11. What is Abby Low’s poster made of? 

Those are not ginger snap crumbs, I can tell you that much.

12. How are the posters printed? Silkscreen? Offset?

Due to the nature of the show being a charity the participants were responsible for the production of there own poster. This lent itself to a number of different printing methods being received. Silk screen, paint, spray paint, offset, Ink jet etc and the afore mentioned laser cut piece by Yomar.

13. Is the silent auction poster show an annual event that TDC has been doing for years? Or is this new?

The silent auction is relatively new this being the third. But, yes it has been set up to be an annual event.  Though the TDC scholarship fund has been in place for many years.

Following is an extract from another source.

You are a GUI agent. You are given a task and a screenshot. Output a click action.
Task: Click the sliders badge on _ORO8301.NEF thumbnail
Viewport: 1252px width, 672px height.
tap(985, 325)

I have been associated with the silent auction for the last two years.

14. Anything else you’d like to add about the show that I didn’t ask? 

Yes, I would like to remind folks that POSTERS OF FORTUNE is on display at the TDC from April 5th – May 12, 2011. The end event and final bids will take place on May 12th from 6:00 – 9:00pm. See them, bid on them, come hear the designers discuss them. The night of, we will have the pleasure of hearing from Carin Goldberg, Paul Sahre, Yomar Augusto, and David Heasty of Triboro.

Also, I would like to give a shout out to Jeff Kyung the web designer I worked with on the Poster of Fortune web site. He generously gave of his time and talents. And also P. Mendy, it was great having him to discuss questions and query’s with. Thanks hommies!